Element and text position data:
%%

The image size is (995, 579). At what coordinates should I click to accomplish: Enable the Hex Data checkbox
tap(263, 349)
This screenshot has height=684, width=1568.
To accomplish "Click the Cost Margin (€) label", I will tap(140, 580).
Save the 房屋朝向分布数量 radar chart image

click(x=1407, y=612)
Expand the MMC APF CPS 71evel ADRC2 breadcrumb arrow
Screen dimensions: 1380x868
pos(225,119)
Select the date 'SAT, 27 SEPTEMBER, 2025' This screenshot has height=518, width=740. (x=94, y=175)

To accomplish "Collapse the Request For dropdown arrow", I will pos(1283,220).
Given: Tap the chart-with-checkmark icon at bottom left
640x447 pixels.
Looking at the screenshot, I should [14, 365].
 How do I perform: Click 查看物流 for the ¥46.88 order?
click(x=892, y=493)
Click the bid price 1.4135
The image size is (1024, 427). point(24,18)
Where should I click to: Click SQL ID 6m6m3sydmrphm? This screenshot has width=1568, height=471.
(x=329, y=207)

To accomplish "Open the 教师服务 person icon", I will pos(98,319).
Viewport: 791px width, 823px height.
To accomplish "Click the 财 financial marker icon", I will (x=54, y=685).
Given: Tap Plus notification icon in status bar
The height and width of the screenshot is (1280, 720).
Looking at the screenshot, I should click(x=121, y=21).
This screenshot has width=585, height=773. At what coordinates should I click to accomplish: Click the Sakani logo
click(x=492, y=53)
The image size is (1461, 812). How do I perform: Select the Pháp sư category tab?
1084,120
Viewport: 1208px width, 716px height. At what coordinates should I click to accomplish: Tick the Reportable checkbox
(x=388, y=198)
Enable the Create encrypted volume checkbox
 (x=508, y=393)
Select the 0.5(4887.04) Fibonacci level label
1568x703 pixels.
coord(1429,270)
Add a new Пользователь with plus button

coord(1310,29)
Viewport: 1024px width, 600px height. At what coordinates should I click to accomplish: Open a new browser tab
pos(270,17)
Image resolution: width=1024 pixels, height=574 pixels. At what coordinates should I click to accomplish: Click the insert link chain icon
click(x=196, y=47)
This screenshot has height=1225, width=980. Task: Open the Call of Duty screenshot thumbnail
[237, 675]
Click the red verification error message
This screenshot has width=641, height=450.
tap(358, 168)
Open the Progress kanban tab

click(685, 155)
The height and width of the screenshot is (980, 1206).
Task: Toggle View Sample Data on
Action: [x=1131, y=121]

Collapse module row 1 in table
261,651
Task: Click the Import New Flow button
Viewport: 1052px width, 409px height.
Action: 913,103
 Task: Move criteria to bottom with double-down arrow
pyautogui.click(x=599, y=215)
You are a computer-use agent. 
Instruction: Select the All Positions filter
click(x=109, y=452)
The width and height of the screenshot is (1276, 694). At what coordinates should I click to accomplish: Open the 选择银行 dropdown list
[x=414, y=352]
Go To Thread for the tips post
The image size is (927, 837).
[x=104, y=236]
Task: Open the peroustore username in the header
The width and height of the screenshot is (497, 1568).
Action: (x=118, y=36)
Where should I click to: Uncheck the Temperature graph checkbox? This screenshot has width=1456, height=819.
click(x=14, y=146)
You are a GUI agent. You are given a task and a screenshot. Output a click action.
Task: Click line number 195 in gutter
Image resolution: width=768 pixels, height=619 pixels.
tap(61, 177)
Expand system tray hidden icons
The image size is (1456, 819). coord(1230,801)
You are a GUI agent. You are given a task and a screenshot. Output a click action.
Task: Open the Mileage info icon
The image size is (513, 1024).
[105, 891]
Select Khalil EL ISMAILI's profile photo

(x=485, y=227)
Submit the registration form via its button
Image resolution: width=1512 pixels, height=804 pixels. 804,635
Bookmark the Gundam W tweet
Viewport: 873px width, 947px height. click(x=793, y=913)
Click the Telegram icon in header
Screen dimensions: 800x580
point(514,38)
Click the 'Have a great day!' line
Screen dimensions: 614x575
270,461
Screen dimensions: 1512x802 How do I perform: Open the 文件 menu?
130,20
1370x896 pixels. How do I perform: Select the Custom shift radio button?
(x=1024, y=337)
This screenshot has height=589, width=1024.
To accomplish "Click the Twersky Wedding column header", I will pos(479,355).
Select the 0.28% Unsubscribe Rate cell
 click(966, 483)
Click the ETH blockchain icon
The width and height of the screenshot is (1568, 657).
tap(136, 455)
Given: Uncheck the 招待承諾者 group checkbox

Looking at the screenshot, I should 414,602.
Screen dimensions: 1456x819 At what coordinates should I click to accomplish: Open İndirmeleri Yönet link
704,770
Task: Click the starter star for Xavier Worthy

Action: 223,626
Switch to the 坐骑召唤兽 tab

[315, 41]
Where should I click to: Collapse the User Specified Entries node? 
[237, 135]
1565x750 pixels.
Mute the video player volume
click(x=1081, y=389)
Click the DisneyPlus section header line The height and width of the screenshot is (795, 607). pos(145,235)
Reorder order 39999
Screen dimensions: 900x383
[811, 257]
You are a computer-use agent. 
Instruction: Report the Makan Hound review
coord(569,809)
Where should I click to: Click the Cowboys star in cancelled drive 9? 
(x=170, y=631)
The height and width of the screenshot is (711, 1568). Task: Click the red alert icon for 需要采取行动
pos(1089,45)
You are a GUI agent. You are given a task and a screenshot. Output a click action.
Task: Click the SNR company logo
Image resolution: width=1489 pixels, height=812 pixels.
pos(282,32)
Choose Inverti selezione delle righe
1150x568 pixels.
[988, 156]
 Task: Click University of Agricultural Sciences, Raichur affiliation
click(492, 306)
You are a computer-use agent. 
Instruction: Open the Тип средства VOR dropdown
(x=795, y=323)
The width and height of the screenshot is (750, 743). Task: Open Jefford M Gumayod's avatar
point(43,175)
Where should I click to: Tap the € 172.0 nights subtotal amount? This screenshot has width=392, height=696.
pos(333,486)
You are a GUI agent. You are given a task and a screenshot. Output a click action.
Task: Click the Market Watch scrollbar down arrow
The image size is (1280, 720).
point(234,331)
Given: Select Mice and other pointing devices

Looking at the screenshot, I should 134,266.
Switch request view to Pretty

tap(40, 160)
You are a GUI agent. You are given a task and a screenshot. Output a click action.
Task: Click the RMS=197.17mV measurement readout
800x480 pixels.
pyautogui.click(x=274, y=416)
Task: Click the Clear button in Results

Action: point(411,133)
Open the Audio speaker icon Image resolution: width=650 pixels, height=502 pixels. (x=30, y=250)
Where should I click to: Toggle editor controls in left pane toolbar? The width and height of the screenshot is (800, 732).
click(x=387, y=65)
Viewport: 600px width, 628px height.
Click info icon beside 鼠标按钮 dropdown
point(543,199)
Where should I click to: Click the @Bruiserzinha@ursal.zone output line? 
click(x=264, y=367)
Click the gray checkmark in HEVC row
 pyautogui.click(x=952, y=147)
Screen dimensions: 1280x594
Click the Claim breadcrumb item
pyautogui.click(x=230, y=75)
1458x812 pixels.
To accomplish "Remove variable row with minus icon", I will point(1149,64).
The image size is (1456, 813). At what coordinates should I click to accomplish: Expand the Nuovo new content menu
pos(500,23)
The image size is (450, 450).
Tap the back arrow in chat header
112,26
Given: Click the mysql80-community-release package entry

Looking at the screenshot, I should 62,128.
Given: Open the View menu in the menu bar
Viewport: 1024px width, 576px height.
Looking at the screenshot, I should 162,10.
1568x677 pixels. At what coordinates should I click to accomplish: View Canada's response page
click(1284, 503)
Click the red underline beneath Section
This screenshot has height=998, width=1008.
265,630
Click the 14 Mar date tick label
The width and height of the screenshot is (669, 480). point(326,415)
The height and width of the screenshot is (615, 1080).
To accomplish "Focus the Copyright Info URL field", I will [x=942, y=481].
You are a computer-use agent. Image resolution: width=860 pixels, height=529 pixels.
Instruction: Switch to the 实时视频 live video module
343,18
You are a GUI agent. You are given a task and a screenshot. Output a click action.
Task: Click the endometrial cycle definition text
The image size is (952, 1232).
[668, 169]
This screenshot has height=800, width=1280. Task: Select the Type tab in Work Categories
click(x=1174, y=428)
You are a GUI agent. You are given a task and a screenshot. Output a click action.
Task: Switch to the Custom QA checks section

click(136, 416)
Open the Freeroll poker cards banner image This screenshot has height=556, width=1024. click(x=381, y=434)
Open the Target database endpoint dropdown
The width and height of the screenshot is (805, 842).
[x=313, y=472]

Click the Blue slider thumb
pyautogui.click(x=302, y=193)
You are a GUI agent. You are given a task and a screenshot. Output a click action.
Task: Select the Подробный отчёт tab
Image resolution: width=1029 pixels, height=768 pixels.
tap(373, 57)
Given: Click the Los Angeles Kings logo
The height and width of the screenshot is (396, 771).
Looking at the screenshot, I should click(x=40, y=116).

%%

What is asked: Return the lines above exactly as they appear, starting with the line that contains "Viewport: 791px width, 823px height." and going on through the line that contains "(x=388, y=198)".

Output:
Viewport: 791px width, 823px height.
To accomplish "Click the 财 financial marker icon", I will (x=54, y=685).
Given: Tap Plus notification icon in status bar
The height and width of the screenshot is (1280, 720).
Looking at the screenshot, I should click(x=121, y=21).
This screenshot has width=585, height=773. At what coordinates should I click to accomplish: Click the Sakani logo
click(x=492, y=53)
The image size is (1461, 812). How do I perform: Select the Pháp sư category tab?
1084,120
Viewport: 1208px width, 716px height. At what coordinates should I click to accomplish: Tick the Reportable checkbox
(x=388, y=198)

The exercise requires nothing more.